El
cine de Wes Anderson es un chiche. Cada una de sus películas puede
ser comparada con la pieza de un chico que ya ha crecido, se ha
independizado económicamente y partió hace tiempo de la casa natal, pero
todavía la mantiene tal como estaba cuando era niño: atiborrada de juguetes,
colorida, limpia, ordenada y con el empapelado de las paredes en óptimas
condiciones. Un paraíso artificial de la infancia en 35 mm y pantalla ancha
al que los personajes vuelven una y otra vez porque nunca se han ido
realmente de allí. Todas las criaturas de sus películas, pero muy
especialmente los varones, extrañan la casa paterna, emprenden la
recuperación de una niñez que, a decir verdad, nunca tuvieron o no fue tal
como ellos quisieran que hubiese sido. No son, en definitiva, otra cosa que
huérfanos incapaces de lidiar con la realidad de esa condición, que más
tarde o más temprano es la de todos.
Los
protagonistas de Viaje a Darjeeling son tres hermanos que, tras un
año sin saber nada uno del otro, se reencuentran en la India con la excusa
de una peregrinación espiritual que los reúna. A poco de comenzar, se nos
revela otro motivo: la búsqueda y rescate de su madre (Anjelica Huston),
metida a monja en el Tíbet. En el transcurso descubriremos la verdadera
razón: hacer el duelo por la muerte del padre ocurrida un año atrás o, más
bien, juntar los pedazos de la familia deshecha. Esa tarea está destinada al
fracaso y, a pesar de que Anderson lo sabe, vuelve a plantearla en cada una
de sus películas como si fuese un prisionero cíclico. Lo mismo sucedía con
los personajes de Bottle Rocket (la más luminosa de todas sus
películas), Tres es multitud, Los excéntricos Tenembaum y
Vida acuática, y lo mismo pasa aquí aunque el final parezca indicar otra
cosa. Sin padre, madre ni fe, y con todas las necesidades básicas resueltas
por demás, flotan a la deriva de una corriente cuyo curso es circular.
Varado siempre en un mismo sitio, al hermoso cine de Anderson le pasa lo
mismo que a sus personajes: envejece en lugar de crecer. “Alcanza con no
moverse pa’ andar una vida entera” dice una milonga, y el inquieto derrotero
escenográfico de sus películas –de EE.UU. a la India– resulta ser la imagen
invertida de ese verso de José Larralde (que está en su disco “Como quien
mira una espera”).
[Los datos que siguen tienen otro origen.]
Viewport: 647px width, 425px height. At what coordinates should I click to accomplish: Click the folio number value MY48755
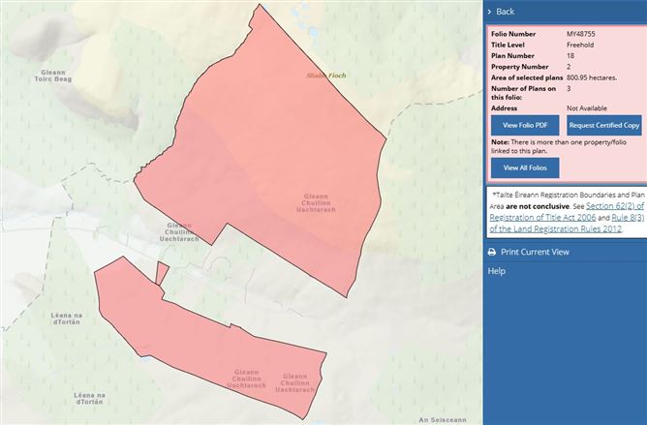[x=583, y=35]
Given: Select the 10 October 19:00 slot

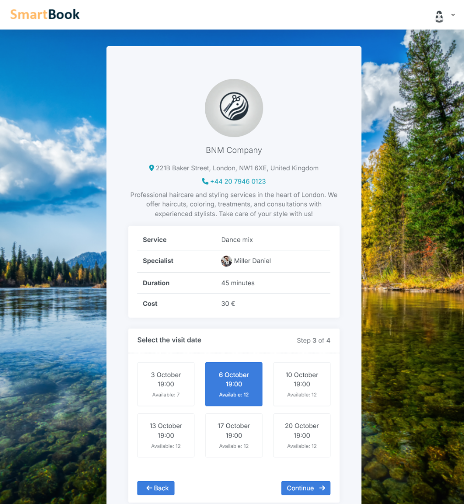Looking at the screenshot, I should (x=301, y=384).

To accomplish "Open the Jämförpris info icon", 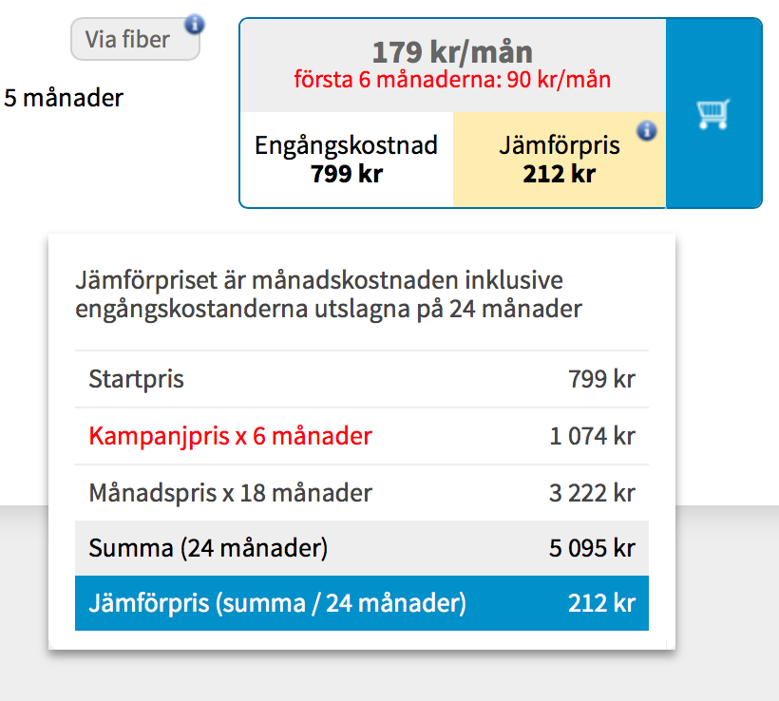I will pyautogui.click(x=647, y=130).
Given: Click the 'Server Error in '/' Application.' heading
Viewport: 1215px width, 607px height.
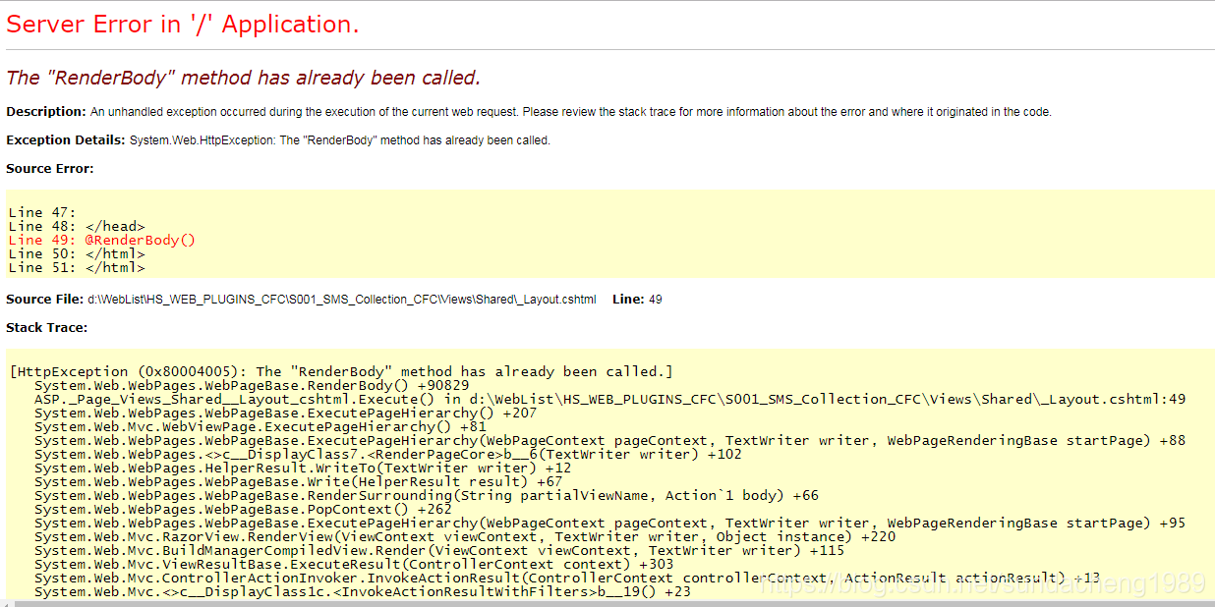Looking at the screenshot, I should (183, 25).
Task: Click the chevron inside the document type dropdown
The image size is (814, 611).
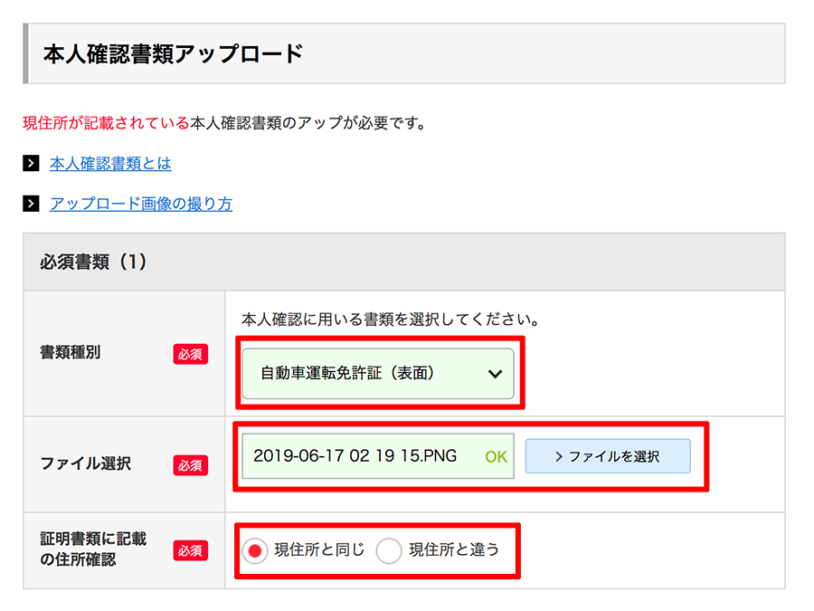Action: (x=494, y=373)
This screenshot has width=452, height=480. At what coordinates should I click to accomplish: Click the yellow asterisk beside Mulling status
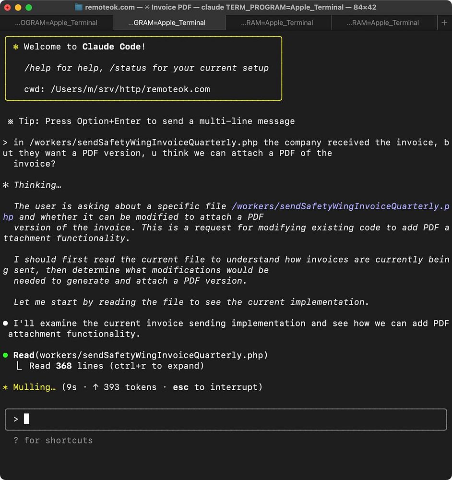tap(6, 387)
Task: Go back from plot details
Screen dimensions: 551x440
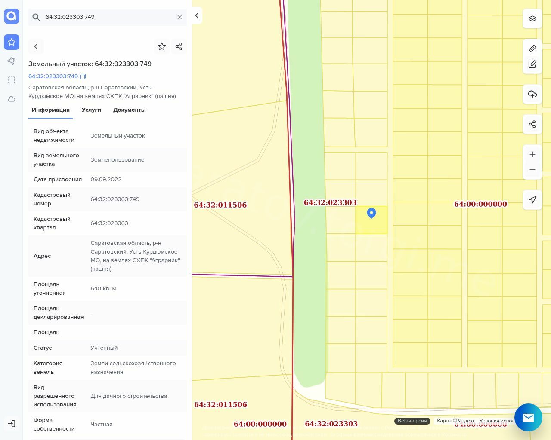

Eso mismo, además, es lo que vemos en su cine, una espera
maquillada de búsqueda, una carencia esencial disimulada en la barroca
dirección de arte, una tragedia –con su correspondiente catarsis– inhibida
por el chiste o, peor aun, el sacrificio del lastre que lo inmoviliza (el
mismo fetichismo iconográfico de María Antonieta, de Sofía Coppola)
sustituido en este caso por la más pura arbitrariedad dramática irrumpiendo
a la mitad del film para salvaguardar su integridad decorativa. Me dirán que
el último plano declama otra cosa, pero la puesta en escena, el conjunto de
procedimientos que constituye la película, desmiente ese gesto ampulosamente
liberador. Anderson todavía no se muestra capaz de revolear las valijas del
cuidado visual, desemprolijarse un poco y andar ligero de equipaje.
Uno supone que tampoco puede serle de mucha ayuda su acercamiento a Roman
Coppola, coguionista del film, hermano de la mencionada Sofía e hijo junto a
esta de Francis Ford, de cuya enorme sombra clásica parecen querer escapar
por las tangentes del indie, el camp o la Nouvelle Vague (no es casual que
Barbet Schroeder haga un cameo en esta película).
Pero cerrar con lo antedicho implicaría obviar algunas evidencias: a) que
escasos directores contemporáneos son formalmente tan exquisitos como
Anderson (pienso en Wong Kar-Wai y pocos más), b) que el famoso corto en el
que Natalie Portman se desnuda, prólogo de este film y todo un juguete
visual en sí mismo, exhibe algunos de los planos-contraplanos más originales
y bellos de la historia del cine, c) que lo mismo pasa con la utilización
del ancho de pantalla en interiores, lo que nos hace imaginar los suntuosos
melodramas alla Douglas Sirk que podría haber filmado Anderson en el
Hollywood de los primeros ‘50, d) que filma travellings y ralentis con la
misma naturalidad con la que el resto de nosotros respira, y e) que con algo
más de Bollywood y algo menos de Satyajit Ray (el film está musicalizado con
fragmentos de las bandas sonorosas de sus películas), Viaje a Darjeeling
hubiera estado bastante más cerca de la felicidad.